The present disclosure relates to oilfield operations generally and more specifically to steam assisted gravity drainage.
In oilfield operations, it can often be useful to control the passage of fluid between the inside of a wellbore tubular and an annulus between the tubular and the wellbore or casing. During steam assisted gravity drainage (SAGD) procedures, high-pressure, high-temperature steam can be injected into an upper wellbore to heat the surrounding formation, reducing the viscosity of heavy oil and bitumen in the formation, allowing the oil and bitumen to drain into a lower wellbore for production.
When a SAGD wellbore is prepared, multiple steam release nodes can be positioned along the length of the generally horizontal upper wellbore. In order to maximize the efficiency of the SAGD process, it can be desirable to adjust the amount of steam that is to be released at each node. Current SAGD nodes must be custom made to order after receipt of specifications for the particular SAGD wellbore. Custom made SAGD nodes can take a long time to prepare and ship and have extremely limited potential for re-use.
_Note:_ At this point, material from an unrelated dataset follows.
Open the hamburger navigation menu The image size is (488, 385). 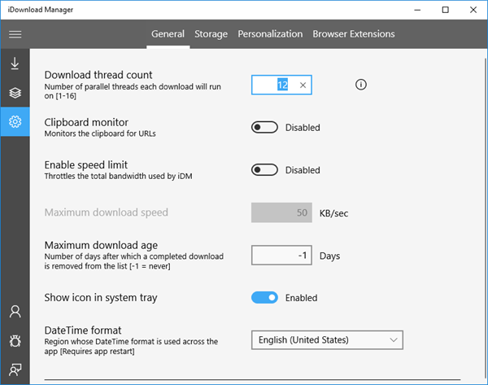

Custom made SAGD nodes cannot be adjusted after manufacture or onsite in the event of changes in the SAGD wellbore specifications requiring more or less steam release from a particular node.
The specification makes reference to the following appended figures, in which use of like reference numerals in different figures is intended to illustrate like or analogous components
Certain aspects and features of the present disclosure relate to a fluid injection tool, for use in a wellbore, that can be throttled on-site prior to run-in and can be opened or closed when positioned in the well. The fluid injection tool can be used to provide steam to a wellbore annulus. Nozzles in the tool through which the steam escapes are individually pluggable to enable fine-tuning of steam output to match a desired steam output for that particular tool's location within the wellbore. A sliding side door can be actuated, such as by a shifting tool inserted within the inner diameter of the fluid injection tool, to enable or disable steam output from the fluid injection tool.
The fluid injection tool can evenly distribute steam into a wellbore along a horizontal completion. Steam can be pumped into the fluid injection tool from the surface and can exit the nozzles of the fluid injection tool and travel axially in both directions of the completion along the annulus formed between the pipe (e.g., the fluid injection tool) and the casing or wellbore. Steam can locally heat bitumen hydrocarbon and other features of the surrounding formation to increase the temperature and lower viscosity of any hydrocarbons in the formation, allowing the hydrocarbons to flow into a lower completion and be produced to the surface.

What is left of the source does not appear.